● What is needed
Reproduce verbatim the records between the line containing "Task: Share article on Twitter" and the line containing "Action: pyautogui.click(x=332, y=146)", inclusive.

#### Records for this exercise

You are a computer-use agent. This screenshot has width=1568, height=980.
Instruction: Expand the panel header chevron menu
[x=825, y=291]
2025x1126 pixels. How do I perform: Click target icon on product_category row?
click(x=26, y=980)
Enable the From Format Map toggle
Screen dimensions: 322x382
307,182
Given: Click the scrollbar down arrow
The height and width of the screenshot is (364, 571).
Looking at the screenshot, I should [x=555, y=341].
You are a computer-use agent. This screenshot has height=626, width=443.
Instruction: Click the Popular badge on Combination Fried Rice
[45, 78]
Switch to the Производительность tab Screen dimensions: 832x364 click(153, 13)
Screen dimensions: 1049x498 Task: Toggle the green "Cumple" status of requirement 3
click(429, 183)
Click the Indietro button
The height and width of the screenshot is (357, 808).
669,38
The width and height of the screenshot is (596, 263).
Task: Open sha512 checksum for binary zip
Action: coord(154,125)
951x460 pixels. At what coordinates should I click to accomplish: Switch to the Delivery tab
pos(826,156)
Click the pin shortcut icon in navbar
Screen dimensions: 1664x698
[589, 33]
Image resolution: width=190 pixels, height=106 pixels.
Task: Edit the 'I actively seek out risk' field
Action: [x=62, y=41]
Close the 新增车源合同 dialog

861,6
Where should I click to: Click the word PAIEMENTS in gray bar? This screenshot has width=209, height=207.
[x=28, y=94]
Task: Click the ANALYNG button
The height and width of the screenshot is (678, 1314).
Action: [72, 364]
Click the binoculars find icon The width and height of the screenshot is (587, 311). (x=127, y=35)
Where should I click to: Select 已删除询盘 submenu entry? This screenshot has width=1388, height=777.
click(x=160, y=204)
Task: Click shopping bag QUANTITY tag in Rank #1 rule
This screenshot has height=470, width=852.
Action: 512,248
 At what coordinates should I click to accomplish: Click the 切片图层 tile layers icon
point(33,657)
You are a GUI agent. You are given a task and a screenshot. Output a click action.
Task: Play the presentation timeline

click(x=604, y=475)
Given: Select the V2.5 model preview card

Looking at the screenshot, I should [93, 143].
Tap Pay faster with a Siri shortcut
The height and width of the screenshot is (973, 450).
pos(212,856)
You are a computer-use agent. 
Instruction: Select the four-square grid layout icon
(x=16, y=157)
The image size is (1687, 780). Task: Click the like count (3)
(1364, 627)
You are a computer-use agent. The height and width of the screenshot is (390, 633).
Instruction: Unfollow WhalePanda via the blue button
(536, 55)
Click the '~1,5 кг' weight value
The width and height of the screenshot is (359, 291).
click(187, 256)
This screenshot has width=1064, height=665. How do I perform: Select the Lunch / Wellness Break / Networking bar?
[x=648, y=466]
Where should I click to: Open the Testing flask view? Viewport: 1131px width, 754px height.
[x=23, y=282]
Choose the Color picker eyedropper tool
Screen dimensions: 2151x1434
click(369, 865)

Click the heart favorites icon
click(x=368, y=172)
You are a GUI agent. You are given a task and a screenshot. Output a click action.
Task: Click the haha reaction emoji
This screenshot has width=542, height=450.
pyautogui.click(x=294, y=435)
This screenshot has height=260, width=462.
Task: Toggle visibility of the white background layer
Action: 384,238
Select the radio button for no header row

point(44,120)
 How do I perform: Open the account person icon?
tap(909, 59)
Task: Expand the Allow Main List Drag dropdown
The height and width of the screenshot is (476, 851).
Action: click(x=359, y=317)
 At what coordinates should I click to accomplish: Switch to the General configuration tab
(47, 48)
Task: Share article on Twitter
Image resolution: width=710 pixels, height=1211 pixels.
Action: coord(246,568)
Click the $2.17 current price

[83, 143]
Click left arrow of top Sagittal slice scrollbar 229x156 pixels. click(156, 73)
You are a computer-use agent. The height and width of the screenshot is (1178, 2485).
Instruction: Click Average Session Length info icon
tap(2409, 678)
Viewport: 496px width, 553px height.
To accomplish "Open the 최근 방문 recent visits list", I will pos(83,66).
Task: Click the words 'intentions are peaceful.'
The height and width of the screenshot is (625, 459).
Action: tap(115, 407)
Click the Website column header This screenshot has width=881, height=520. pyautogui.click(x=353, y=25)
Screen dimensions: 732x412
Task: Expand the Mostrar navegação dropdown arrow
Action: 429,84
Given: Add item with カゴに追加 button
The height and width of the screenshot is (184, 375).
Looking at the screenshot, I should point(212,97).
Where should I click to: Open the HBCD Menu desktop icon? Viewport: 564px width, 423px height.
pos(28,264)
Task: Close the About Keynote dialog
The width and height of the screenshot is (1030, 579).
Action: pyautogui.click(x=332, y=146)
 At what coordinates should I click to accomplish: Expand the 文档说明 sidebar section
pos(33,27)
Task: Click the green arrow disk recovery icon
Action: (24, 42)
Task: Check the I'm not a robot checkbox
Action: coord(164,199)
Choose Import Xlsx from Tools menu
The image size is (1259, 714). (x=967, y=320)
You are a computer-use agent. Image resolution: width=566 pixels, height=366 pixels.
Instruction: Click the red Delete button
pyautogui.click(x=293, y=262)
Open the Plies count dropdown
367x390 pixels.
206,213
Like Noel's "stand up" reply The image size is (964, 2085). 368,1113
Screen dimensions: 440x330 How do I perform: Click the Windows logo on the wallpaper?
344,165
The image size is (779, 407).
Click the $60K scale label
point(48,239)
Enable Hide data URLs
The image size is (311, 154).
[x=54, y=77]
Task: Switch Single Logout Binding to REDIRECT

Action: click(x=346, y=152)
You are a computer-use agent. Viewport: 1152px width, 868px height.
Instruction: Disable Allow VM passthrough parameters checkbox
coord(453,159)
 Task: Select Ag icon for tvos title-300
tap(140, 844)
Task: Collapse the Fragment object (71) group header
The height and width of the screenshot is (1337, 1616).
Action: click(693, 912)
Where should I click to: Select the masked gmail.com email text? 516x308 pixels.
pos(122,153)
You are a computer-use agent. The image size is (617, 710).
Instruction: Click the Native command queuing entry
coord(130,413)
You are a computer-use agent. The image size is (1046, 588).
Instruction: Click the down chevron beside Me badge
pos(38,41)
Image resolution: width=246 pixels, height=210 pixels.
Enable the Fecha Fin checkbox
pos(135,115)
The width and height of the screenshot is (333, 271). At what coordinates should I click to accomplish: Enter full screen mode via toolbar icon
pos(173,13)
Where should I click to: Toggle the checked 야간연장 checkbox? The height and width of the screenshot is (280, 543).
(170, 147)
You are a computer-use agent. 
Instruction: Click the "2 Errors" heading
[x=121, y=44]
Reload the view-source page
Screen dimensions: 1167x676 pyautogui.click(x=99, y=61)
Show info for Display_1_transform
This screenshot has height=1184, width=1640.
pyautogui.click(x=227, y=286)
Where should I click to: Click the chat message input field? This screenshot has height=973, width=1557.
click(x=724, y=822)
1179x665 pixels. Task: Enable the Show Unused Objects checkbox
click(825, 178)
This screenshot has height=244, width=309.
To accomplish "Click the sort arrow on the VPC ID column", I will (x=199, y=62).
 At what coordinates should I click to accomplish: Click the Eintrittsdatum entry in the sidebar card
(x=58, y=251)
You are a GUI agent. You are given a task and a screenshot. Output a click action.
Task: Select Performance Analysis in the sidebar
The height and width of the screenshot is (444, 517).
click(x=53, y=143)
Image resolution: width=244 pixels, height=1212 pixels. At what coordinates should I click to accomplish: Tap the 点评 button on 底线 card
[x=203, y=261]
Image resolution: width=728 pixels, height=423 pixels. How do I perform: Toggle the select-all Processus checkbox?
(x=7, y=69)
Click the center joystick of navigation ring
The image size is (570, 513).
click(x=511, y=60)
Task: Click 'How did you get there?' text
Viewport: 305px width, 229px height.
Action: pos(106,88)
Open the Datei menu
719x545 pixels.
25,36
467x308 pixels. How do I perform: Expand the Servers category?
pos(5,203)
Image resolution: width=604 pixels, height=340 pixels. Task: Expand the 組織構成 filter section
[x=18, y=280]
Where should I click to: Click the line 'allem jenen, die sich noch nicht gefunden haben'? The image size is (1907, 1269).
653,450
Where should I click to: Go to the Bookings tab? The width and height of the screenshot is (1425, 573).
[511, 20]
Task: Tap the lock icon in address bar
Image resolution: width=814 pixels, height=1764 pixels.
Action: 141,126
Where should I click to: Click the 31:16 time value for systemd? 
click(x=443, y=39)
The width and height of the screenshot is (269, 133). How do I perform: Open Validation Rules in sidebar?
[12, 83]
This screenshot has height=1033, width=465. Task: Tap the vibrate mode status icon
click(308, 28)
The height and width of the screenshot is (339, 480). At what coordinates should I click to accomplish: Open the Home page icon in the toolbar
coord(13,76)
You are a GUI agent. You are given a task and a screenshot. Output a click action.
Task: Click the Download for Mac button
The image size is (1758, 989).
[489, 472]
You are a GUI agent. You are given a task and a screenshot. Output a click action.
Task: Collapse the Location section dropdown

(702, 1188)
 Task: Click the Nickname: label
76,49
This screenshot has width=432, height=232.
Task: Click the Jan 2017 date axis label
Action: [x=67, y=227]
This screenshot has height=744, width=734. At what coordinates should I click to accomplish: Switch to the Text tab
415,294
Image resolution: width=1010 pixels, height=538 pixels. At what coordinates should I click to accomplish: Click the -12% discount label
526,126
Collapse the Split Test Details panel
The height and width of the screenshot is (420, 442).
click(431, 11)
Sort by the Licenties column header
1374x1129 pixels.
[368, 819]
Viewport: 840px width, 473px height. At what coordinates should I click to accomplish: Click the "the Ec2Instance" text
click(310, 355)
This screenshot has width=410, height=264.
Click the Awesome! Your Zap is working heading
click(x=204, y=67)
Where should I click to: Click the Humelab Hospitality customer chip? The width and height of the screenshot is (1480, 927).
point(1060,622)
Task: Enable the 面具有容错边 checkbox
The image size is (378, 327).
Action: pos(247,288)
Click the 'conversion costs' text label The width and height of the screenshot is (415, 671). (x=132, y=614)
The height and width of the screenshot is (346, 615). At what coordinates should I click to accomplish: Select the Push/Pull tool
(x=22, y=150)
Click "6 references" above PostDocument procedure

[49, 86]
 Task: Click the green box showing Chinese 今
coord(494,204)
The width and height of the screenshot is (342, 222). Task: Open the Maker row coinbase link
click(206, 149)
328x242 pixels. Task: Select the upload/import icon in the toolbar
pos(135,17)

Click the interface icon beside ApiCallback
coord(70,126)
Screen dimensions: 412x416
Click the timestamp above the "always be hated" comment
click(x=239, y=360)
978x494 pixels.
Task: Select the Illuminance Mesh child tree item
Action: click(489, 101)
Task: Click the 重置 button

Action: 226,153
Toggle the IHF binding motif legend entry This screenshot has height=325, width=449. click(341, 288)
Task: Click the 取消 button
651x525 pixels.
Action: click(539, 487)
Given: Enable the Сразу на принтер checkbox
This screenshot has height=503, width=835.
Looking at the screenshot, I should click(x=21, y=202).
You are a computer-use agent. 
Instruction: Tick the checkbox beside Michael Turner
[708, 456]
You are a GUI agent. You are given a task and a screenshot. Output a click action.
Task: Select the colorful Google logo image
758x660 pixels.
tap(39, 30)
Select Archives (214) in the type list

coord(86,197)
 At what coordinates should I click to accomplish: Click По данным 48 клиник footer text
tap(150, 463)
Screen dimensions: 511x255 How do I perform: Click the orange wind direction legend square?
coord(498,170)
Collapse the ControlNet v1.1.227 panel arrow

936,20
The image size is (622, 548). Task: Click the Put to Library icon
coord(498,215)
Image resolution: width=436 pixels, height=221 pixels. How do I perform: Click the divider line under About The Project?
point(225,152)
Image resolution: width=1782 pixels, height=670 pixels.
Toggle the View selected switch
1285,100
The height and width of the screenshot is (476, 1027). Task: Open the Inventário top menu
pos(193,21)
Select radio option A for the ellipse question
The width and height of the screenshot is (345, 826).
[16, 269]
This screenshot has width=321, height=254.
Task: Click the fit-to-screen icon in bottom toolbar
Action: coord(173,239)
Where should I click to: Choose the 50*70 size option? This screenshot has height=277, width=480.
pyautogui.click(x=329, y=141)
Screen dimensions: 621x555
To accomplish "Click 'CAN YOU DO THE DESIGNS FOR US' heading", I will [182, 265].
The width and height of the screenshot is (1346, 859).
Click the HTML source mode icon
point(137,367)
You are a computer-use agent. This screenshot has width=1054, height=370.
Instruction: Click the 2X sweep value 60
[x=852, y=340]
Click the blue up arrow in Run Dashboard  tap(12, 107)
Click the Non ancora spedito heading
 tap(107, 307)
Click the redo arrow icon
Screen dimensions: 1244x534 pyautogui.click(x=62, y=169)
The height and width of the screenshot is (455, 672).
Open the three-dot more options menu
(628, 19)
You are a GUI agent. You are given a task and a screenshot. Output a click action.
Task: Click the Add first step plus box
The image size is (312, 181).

########

● Task response
Task: Share article on Twitter
Image resolution: width=710 pixels, height=1211 pixels.
Action: coord(246,568)
Click the $2.17 current price

[83, 143]
Click left arrow of top Sagittal slice scrollbar 229x156 pixels. click(156, 73)
You are a computer-use agent. The height and width of the screenshot is (1178, 2485).
Instruction: Click Average Session Length info icon
tap(2409, 678)
Viewport: 496px width, 553px height.
To accomplish "Open the 최근 방문 recent visits list", I will pos(83,66).
Task: Click the words 'intentions are peaceful.'
The height and width of the screenshot is (625, 459).
Action: tap(115, 407)
Click the Website column header This screenshot has width=881, height=520. pyautogui.click(x=353, y=25)
Screen dimensions: 732x412
Task: Expand the Mostrar navegação dropdown arrow
Action: 429,84
Given: Add item with カゴに追加 button
The height and width of the screenshot is (184, 375).
Looking at the screenshot, I should point(212,97).
Where should I click to: Open the HBCD Menu desktop icon? Viewport: 564px width, 423px height.
pos(28,264)
Task: Close the About Keynote dialog
The width and height of the screenshot is (1030, 579).
Action: pyautogui.click(x=332, y=146)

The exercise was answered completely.